====== THE INPUT ======
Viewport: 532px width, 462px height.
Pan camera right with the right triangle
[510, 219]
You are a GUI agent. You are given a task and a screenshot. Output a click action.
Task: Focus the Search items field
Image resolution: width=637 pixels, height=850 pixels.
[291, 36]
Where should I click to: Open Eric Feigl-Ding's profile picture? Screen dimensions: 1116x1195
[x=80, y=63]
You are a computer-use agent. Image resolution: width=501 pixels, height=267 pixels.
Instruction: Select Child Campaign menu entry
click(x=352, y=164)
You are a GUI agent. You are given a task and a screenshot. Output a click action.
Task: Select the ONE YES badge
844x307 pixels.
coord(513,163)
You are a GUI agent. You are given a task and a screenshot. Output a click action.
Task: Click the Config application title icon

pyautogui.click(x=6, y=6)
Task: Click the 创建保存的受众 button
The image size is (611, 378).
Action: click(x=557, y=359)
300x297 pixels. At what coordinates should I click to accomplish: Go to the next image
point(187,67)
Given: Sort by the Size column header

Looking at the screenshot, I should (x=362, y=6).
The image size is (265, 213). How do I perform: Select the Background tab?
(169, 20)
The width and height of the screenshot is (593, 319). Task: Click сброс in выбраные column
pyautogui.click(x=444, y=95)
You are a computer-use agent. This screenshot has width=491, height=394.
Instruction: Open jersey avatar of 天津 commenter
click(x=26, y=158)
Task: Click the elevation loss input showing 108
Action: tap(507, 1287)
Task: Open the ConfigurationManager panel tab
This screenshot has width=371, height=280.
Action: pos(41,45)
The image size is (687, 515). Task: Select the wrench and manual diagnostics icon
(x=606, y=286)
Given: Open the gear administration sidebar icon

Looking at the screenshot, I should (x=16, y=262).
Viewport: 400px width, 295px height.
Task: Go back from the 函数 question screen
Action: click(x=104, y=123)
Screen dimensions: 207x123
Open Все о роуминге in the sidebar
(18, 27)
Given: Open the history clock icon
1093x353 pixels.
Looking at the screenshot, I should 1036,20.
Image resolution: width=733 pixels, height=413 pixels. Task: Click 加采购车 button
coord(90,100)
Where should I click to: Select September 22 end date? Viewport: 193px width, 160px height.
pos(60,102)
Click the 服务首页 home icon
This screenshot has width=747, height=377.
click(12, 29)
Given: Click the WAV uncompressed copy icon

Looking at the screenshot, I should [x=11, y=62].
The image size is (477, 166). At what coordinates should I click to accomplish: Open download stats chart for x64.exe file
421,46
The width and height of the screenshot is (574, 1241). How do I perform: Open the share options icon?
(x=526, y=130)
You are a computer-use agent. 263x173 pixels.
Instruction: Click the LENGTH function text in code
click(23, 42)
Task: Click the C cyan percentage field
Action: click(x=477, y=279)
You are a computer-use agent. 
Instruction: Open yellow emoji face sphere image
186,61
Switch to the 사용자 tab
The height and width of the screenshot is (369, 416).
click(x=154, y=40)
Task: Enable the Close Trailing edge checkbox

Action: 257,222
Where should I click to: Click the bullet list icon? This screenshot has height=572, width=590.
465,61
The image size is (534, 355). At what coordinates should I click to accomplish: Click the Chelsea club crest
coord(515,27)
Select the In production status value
======
ABOUT THIS EXERCISE. All of the entries must be written out exactly as they stand.

TASK RESULT.
Viewport: 532px width, 462px height.
Pan camera right with the right triangle
[510, 219]
You are a GUI agent. You are given a task and a screenshot. Output a click action.
Task: Focus the Search items field
Image resolution: width=637 pixels, height=850 pixels.
[291, 36]
Where should I click to: Open Eric Feigl-Ding's profile picture? Screen dimensions: 1116x1195
[x=80, y=63]
You are a computer-use agent. Image resolution: width=501 pixels, height=267 pixels.
Instruction: Select Child Campaign menu entry
click(x=352, y=164)
You are a GUI agent. You are given a task and a screenshot. Output a click action.
Task: Select the ONE YES badge
844x307 pixels.
coord(513,163)
You are a GUI agent. You are given a task and a screenshot. Output a click action.
Task: Click the Config application title icon

pyautogui.click(x=6, y=6)
Task: Click the 创建保存的受众 button
The image size is (611, 378).
Action: click(x=557, y=359)
300x297 pixels. At what coordinates should I click to accomplish: Go to the next image
point(187,67)
Given: Sort by the Size column header

Looking at the screenshot, I should (x=362, y=6).
The image size is (265, 213). How do I perform: Select the Background tab?
(169, 20)
The width and height of the screenshot is (593, 319). Task: Click сброс in выбраные column
pyautogui.click(x=444, y=95)
You are a computer-use agent. This screenshot has width=491, height=394.
Instruction: Open jersey avatar of 天津 commenter
click(x=26, y=158)
Task: Click the elevation loss input showing 108
Action: tap(507, 1287)
Task: Open the ConfigurationManager panel tab
This screenshot has width=371, height=280.
Action: pos(41,45)
The image size is (687, 515). Task: Select the wrench and manual diagnostics icon
(x=606, y=286)
Given: Open the gear administration sidebar icon

Looking at the screenshot, I should (x=16, y=262).
Viewport: 400px width, 295px height.
Task: Go back from the 函数 question screen
Action: click(x=104, y=123)
Screen dimensions: 207x123
Open Все о роуминге in the sidebar
(18, 27)
Given: Open the history clock icon
1093x353 pixels.
Looking at the screenshot, I should 1036,20.
Image resolution: width=733 pixels, height=413 pixels. Task: Click 加采购车 button
coord(90,100)
Where should I click to: Select September 22 end date? Viewport: 193px width, 160px height.
pos(60,102)
Click the 服务首页 home icon
This screenshot has width=747, height=377.
click(12, 29)
Given: Click the WAV uncompressed copy icon

Looking at the screenshot, I should [x=11, y=62].
The image size is (477, 166). At what coordinates should I click to accomplish: Open download stats chart for x64.exe file
421,46
The width and height of the screenshot is (574, 1241). How do I perform: Open the share options icon?
(x=526, y=130)
You are a computer-use agent. 263x173 pixels.
Instruction: Click the LENGTH function text in code
click(23, 42)
Task: Click the C cyan percentage field
Action: click(x=477, y=279)
You are a computer-use agent. 
Instruction: Open yellow emoji face sphere image
186,61
Switch to the 사용자 tab
The height and width of the screenshot is (369, 416).
click(x=154, y=40)
Task: Enable the Close Trailing edge checkbox

Action: 257,222
Where should I click to: Click the bullet list icon? This screenshot has height=572, width=590.
465,61
The image size is (534, 355). At what coordinates should I click to accomplish: Click the Chelsea club crest
coord(515,27)
Select the In production status value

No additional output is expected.